Monday, August 2, 2010

Cease to Exist

I was in the train and happen to find out one thing. It spoils my day. Whatever happen to those good old days? I know I should not have let my heart rule my brain. It could have worked for a no-brainer but I took chances. I thought things would have changed or at least things will change but no. I felt so used. I don't believe in horoscopes because I define my own life, personality and destiny, but somehow it seems to reflect the state I was a few days back up till today. I should have never played with fire.

This is why I'd prefer to deal with what I love to deal with. No emotional turmoil because it's simply one thing: it's a non-living thing. So never argue with me why I don't get emotionally attached or whatnot. Being in those kind of situations will just bring you to extreme ends of emotions. Even some would do things that's beyond imagination. Everything will just get in my way.

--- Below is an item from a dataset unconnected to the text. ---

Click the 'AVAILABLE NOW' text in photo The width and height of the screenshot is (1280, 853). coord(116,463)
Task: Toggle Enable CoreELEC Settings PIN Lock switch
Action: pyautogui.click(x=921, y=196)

However I shall be strong in facing these ordeals. Who says life was ever going to be easy. Every dark corners now I shall make it nitid for a safer path to happiness.

Nothing goes beyond this space. I don't have to elaborate. I am going to put them in imaginary chest, lock it with a lock I will never find, only taking the lessons from it, at sink it to the seabed of my past. You will never hear me speak of this again after this entry.

I won't complain forever on my life mishaps.

I had a long day yesterday. I happen to feel more pressure than any of them because as the important day approaches, they are simply unnerved! But I guess it's part and parcel of being them. I was once like them, but probably worse. Go figure how mischievous I was then.

After all those hurdles draining their energy so that they absorb the knowledge I want to impart, my relatives and family fetched me. We headed to Henderson Waves and had my own feast at the KTM Railway Station. I was famished. Even that word seems to be understatement. I went for two rounds of meal and speaking of this makes me hungry again.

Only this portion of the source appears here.